◆ **EXERCISE AIM**
Transcribe the records below line by line, exactly as they read.

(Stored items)
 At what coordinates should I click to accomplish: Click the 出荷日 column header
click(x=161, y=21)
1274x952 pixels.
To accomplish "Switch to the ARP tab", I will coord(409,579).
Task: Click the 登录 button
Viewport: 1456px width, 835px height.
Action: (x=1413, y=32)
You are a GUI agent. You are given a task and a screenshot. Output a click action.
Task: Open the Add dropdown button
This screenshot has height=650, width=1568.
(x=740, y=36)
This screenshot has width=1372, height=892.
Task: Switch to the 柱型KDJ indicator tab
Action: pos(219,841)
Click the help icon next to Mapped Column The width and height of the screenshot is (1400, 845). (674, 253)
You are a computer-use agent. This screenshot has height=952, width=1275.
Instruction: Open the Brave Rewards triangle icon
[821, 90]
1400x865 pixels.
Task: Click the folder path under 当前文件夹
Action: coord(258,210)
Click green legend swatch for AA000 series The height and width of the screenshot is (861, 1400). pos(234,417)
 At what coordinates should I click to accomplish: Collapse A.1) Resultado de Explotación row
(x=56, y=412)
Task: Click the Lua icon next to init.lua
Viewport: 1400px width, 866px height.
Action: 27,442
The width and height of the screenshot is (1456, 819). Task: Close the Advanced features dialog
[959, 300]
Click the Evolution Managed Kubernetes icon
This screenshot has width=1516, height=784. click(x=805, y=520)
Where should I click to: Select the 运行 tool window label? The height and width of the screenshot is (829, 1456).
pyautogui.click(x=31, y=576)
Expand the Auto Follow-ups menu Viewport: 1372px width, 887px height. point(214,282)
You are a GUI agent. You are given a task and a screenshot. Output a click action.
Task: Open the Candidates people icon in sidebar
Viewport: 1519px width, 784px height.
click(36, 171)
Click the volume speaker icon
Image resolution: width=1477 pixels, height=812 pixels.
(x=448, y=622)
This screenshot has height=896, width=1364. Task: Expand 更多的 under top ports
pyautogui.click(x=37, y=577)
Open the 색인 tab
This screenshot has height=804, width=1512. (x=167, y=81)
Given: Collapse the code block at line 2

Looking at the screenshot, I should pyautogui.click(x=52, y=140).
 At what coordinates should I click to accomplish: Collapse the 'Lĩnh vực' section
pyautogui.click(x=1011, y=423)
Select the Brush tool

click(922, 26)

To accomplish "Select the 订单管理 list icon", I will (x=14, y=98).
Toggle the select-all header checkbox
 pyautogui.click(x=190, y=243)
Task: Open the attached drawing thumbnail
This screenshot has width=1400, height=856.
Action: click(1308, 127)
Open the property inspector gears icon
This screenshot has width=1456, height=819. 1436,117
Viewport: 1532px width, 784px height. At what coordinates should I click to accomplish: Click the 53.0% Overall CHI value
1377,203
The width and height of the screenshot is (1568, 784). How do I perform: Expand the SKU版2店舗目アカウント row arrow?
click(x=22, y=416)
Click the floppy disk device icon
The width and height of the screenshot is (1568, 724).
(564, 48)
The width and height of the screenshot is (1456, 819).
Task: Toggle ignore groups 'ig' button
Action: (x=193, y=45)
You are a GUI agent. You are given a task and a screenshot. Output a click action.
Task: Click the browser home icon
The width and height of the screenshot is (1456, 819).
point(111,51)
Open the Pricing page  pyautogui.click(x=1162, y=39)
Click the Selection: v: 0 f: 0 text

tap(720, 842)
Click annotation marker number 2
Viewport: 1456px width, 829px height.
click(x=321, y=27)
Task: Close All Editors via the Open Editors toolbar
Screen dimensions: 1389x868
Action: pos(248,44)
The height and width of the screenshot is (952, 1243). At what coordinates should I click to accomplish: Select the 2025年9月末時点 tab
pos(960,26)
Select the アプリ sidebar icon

◆ **ANSWER TO THIS TASK**
 At what coordinates should I click to accomplish: Click the 出荷日 column header
click(x=161, y=21)
1274x952 pixels.
To accomplish "Switch to the ARP tab", I will coord(409,579).
Task: Click the 登录 button
Viewport: 1456px width, 835px height.
Action: (x=1413, y=32)
You are a GUI agent. You are given a task and a screenshot. Output a click action.
Task: Open the Add dropdown button
This screenshot has height=650, width=1568.
(x=740, y=36)
This screenshot has width=1372, height=892.
Task: Switch to the 柱型KDJ indicator tab
Action: pos(219,841)
Click the help icon next to Mapped Column The width and height of the screenshot is (1400, 845). (674, 253)
You are a computer-use agent. This screenshot has height=952, width=1275.
Instruction: Open the Brave Rewards triangle icon
[821, 90]
1400x865 pixels.
Task: Click the folder path under 当前文件夹
Action: coord(258,210)
Click green legend swatch for AA000 series The height and width of the screenshot is (861, 1400). pos(234,417)
 At what coordinates should I click to accomplish: Collapse A.1) Resultado de Explotación row
(x=56, y=412)
Task: Click the Lua icon next to init.lua
Viewport: 1400px width, 866px height.
Action: 27,442
The width and height of the screenshot is (1456, 819). Task: Close the Advanced features dialog
[959, 300]
Click the Evolution Managed Kubernetes icon
This screenshot has width=1516, height=784. click(x=805, y=520)
Where should I click to: Select the 运行 tool window label? The height and width of the screenshot is (829, 1456).
pyautogui.click(x=31, y=576)
Expand the Auto Follow-ups menu Viewport: 1372px width, 887px height. point(214,282)
You are a GUI agent. You are given a task and a screenshot. Output a click action.
Task: Open the Candidates people icon in sidebar
Viewport: 1519px width, 784px height.
click(36, 171)
Click the volume speaker icon
Image resolution: width=1477 pixels, height=812 pixels.
(x=448, y=622)
This screenshot has height=896, width=1364. Task: Expand 更多的 under top ports
pyautogui.click(x=37, y=577)
Open the 색인 tab
This screenshot has height=804, width=1512. (x=167, y=81)
Given: Collapse the code block at line 2

Looking at the screenshot, I should pyautogui.click(x=52, y=140).
 At what coordinates should I click to accomplish: Collapse the 'Lĩnh vực' section
pyautogui.click(x=1011, y=423)
Select the Brush tool

click(922, 26)

To accomplish "Select the 订单管理 list icon", I will (x=14, y=98).
Toggle the select-all header checkbox
 pyautogui.click(x=190, y=243)
Task: Open the attached drawing thumbnail
This screenshot has width=1400, height=856.
Action: click(1308, 127)
Open the property inspector gears icon
This screenshot has width=1456, height=819. 1436,117
Viewport: 1532px width, 784px height. At what coordinates should I click to accomplish: Click the 53.0% Overall CHI value
1377,203
The width and height of the screenshot is (1568, 784). How do I perform: Expand the SKU版2店舗目アカウント row arrow?
click(x=22, y=416)
Click the floppy disk device icon
The width and height of the screenshot is (1568, 724).
(564, 48)
The width and height of the screenshot is (1456, 819).
Task: Toggle ignore groups 'ig' button
Action: (x=193, y=45)
You are a GUI agent. You are given a task and a screenshot. Output a click action.
Task: Click the browser home icon
The width and height of the screenshot is (1456, 819).
point(111,51)
Open the Pricing page  pyautogui.click(x=1162, y=39)
Click the Selection: v: 0 f: 0 text

tap(720, 842)
Click annotation marker number 2
Viewport: 1456px width, 829px height.
click(x=321, y=27)
Task: Close All Editors via the Open Editors toolbar
Screen dimensions: 1389x868
Action: pos(248,44)
The height and width of the screenshot is (952, 1243). At what coordinates should I click to accomplish: Select the 2025年9月末時点 tab
pos(960,26)
Select the アプリ sidebar icon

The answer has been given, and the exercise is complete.